2 to 9 are explanatory diagrams of the operation of FIG. FIGS. 2 to 9 correspond to the cases of FIG. 24, respectively, and show the BOA ', BOB', BOC ', and BOD' signals output from the FF5, FF6, FF9, and FF10 (BOA in the proposed circuit of FIG. 23). , And BOB signals are slightly different in meaning, so “′” is added.). In the present invention, the BOA ', BO
The counter output is corrected according to B ', BOC', and BOD ', and FIG. 14 shows the concept.

That is, first, the values B7 to B0 of the counter C2 are read (read) in step S1, and the values are quadrupled in step S2.
The output of A ', BOB', BOC ', BOD' is read. In step S4, the value of BOA 'is determined. If this value is "1", steps S12-S18 and S27-S
34, if not "1", steps S5 to S1
1 and S19 to S26. Steps S5 to S18
Now, the value of BOB ', BOC', BOD 'is "1"
Or “0”, and according to the result of the determination, step S
Steps 19 to S34 correct the count value. Step S
At 35, the correction result is reduced to 1/4.

FIG. 15 shows the correction result. Cases (CASE) 1 to 4 in FIG. 15 correspond to FIGS.
The correction data obtained in steps S4 to S34 of FIG.
"0" for E1,4, "-2/4" for CASE2, C
In ASE3, it becomes "+2/4" (because the correction value is obtained by multiplying by 4 and the result is reduced to 1/4), and the result of calculating the count value therewith becomes the same value as the actual gate signal width. ing.
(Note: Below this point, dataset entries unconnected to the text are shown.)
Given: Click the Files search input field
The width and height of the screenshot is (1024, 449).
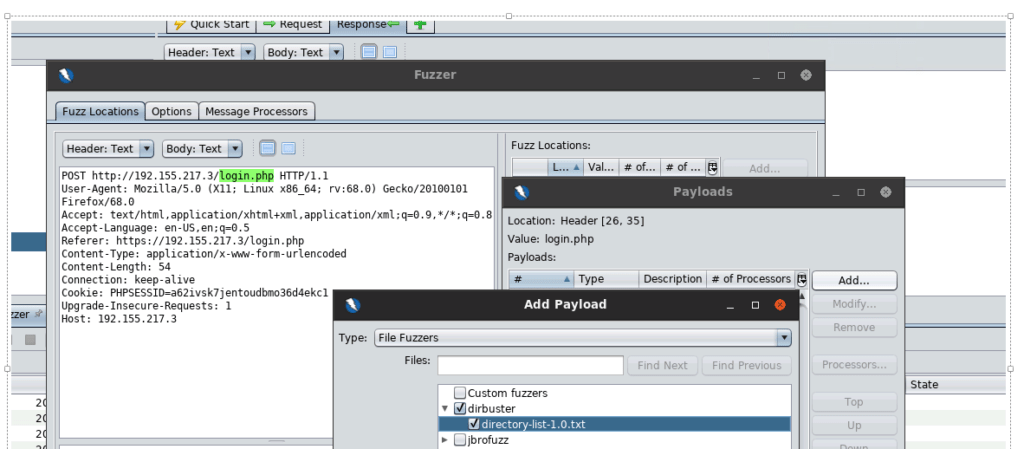Looking at the screenshot, I should tap(530, 366).
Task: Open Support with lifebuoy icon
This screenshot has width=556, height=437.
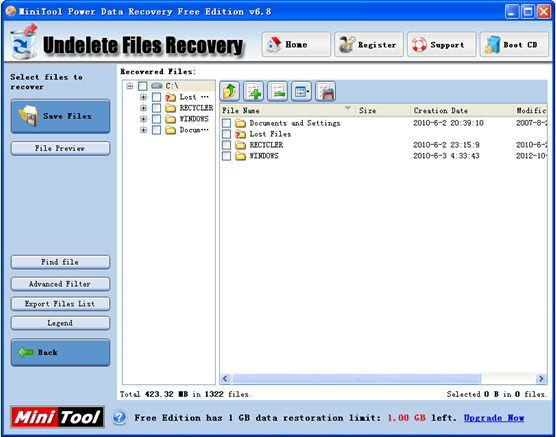Action: (441, 44)

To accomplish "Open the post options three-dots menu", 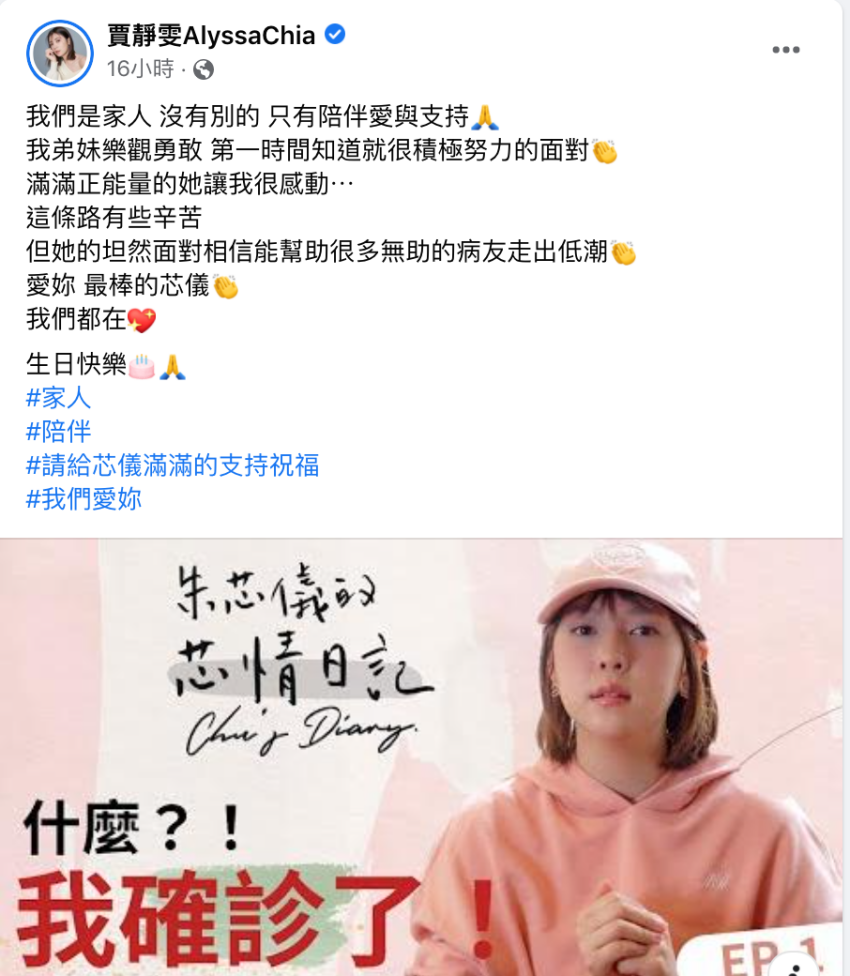I will (x=786, y=50).
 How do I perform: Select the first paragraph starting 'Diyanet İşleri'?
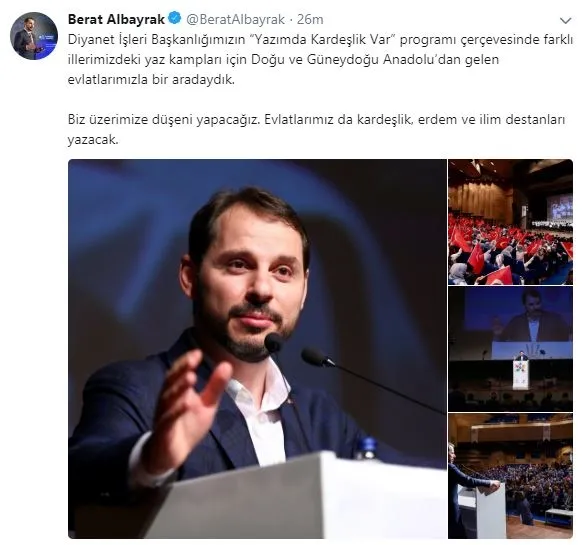point(320,59)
As shown in FIGS. 6 to 9, CASEs 5 to 8 in FIG. 15 show a case where the error increases in the conventional device in which the clock signal rises or falls at substantially the same timing at the leading edge or trailing edge of the gate signal GATE. Is shown. Even in such a case, the result of calculating the count value has the same value as the actual gate signal width.

Here, a specific example will be described. For example, in the case of FIG. 8, BOA ', BOB', BO
Since the values of C ′ and BOD ′ are all “1”, the correction value becomes “− ／” in FIG. 14 through steps S1 to S4, S12, S16, S18, S34 and S35.
This corresponds to BOA ', BOB', BOC ', B
Each value of “OD” corresponds to CASE 7 of “HHHH”,
Since the correction value is -0.5 and the calculation result with the count value (3 in this case) is 2.5, it matches the actual gate signal width of 2.5.

FIG. 16 is a circuit diagram showing a second embodiment of the present invention. This is to improve the resolution while minimizing the power consumption, and is basically configured by adding a first clock output circuit X and a second clock output circuit Y to the circuit shown in FIG. . That is, the first clock output circuit X of FIG.
The clock signal is transmitted to the gate signal holding circuits FF3-1 and FF4-1 only when the gate signal rises (leading edge). FF5 holds the state of FF4-1 at the leading edge of the output of FF3-1. Similarly, the second clock output circuit Y includes flip-flop circuits FF13, FF14, gates G7 to G9, and the like, and is an FF which is a gate signal holding circuit only when the gate signal falls (trailing edge).
3-2, and transmits a clock signal to FF4-2.
FF6 holds the state of FF4-2 at the leading edge of the FF3-2 output.

FIG. 17 shows the operation of the first clock output circuit X shown in FIG. Now, when a PIN pulse signal is input to the counter C1, the counter C1 starts counting down, and the output of G3 which takes the AND of its outputs QA to QC becomes as shown in FIG.
Are set as shown in FIG. Next, when the Q (−) output of the FF1 becomes “H” as shown in FIG. 17C by the QD output, the FF3-1 holds the gate signal GATE at the falling edge of the clock signal as shown in FIG. 17D. The FF4-1 holds the gate signal at the rising edge of the clock signal as shown in FIG.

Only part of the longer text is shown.